= Records provided =

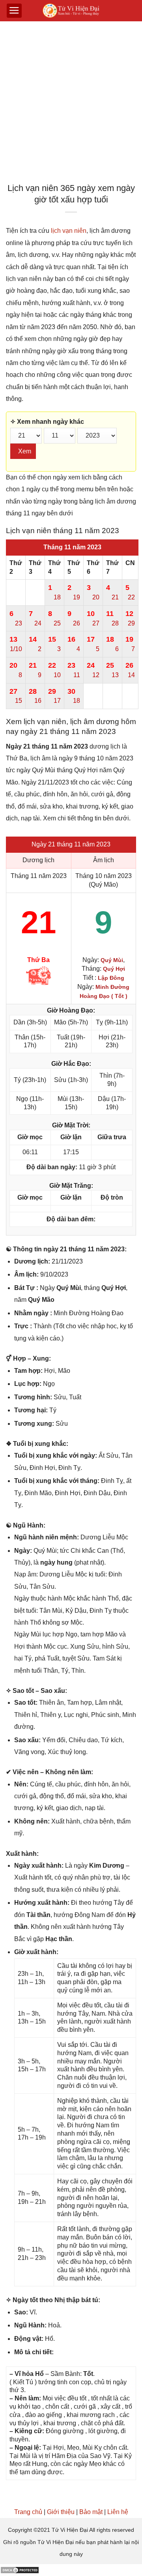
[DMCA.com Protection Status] (19, 2570)
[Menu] (14, 11)
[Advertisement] (71, 104)
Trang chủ (28, 2512)
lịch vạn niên (68, 230)
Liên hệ (117, 2512)
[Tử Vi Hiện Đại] (71, 11)
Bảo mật (91, 2512)
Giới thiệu (61, 2512)
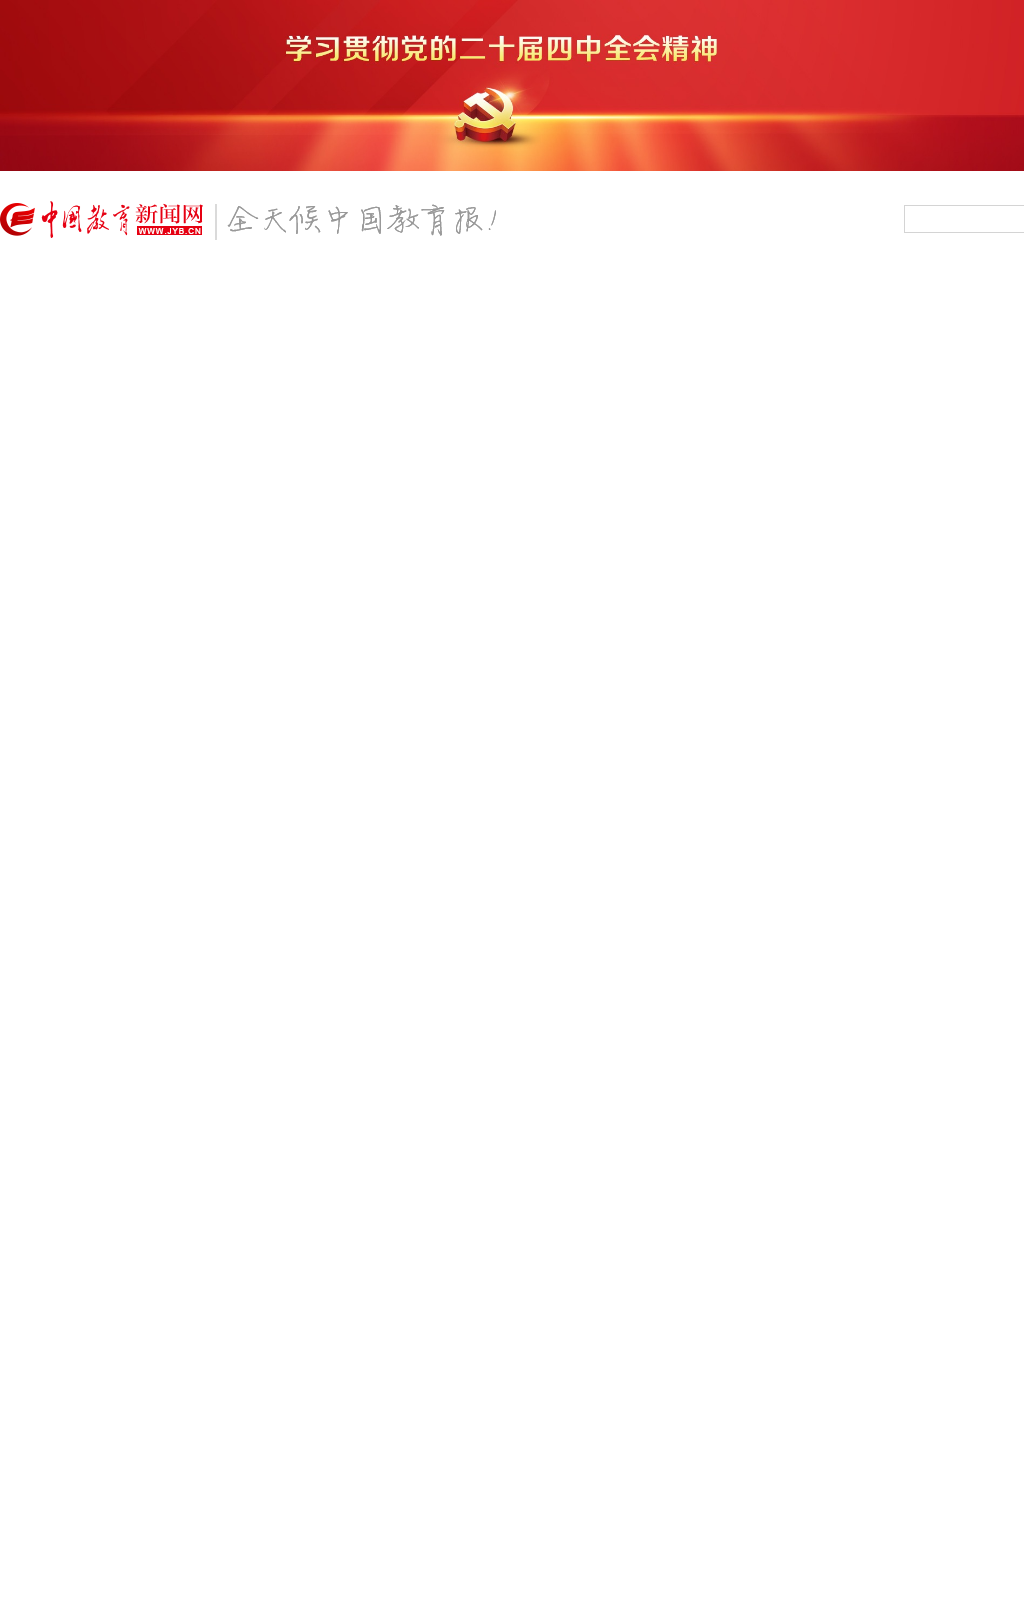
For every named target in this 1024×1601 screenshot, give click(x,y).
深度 (315, 321)
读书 (513, 321)
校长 (183, 321)
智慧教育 (867, 291)
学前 (183, 291)
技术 (117, 321)
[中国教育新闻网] (255, 228)
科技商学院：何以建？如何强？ (108, 831)
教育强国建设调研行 (473, 1503)
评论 (579, 291)
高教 (315, 291)
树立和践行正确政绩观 (480, 1579)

= What is needed =
Excluding the pictures, restate the records above word for word.

= Finished task =
[DMCA.com Protection Status] (19, 2570)
[Menu] (14, 11)
[Advertisement] (71, 104)
Trang chủ (28, 2512)
lịch vạn niên (68, 230)
Liên hệ (117, 2512)
[Tử Vi Hiện Đại] (71, 11)
Bảo mật (91, 2512)
Giới thiệu (61, 2512)
For every named target in this 1024×1601 screenshot, give click(x,y).
深度 (315, 321)
读书 (513, 321)
校长 (183, 321)
智慧教育 (867, 291)
学前 (183, 291)
技术 (117, 321)
[中国教育新闻网] (255, 228)
科技商学院：何以建？如何强？ (108, 831)
教育强国建设调研行 (473, 1503)
评论 (579, 291)
高教 (315, 291)
树立和践行正确政绩观 (480, 1579)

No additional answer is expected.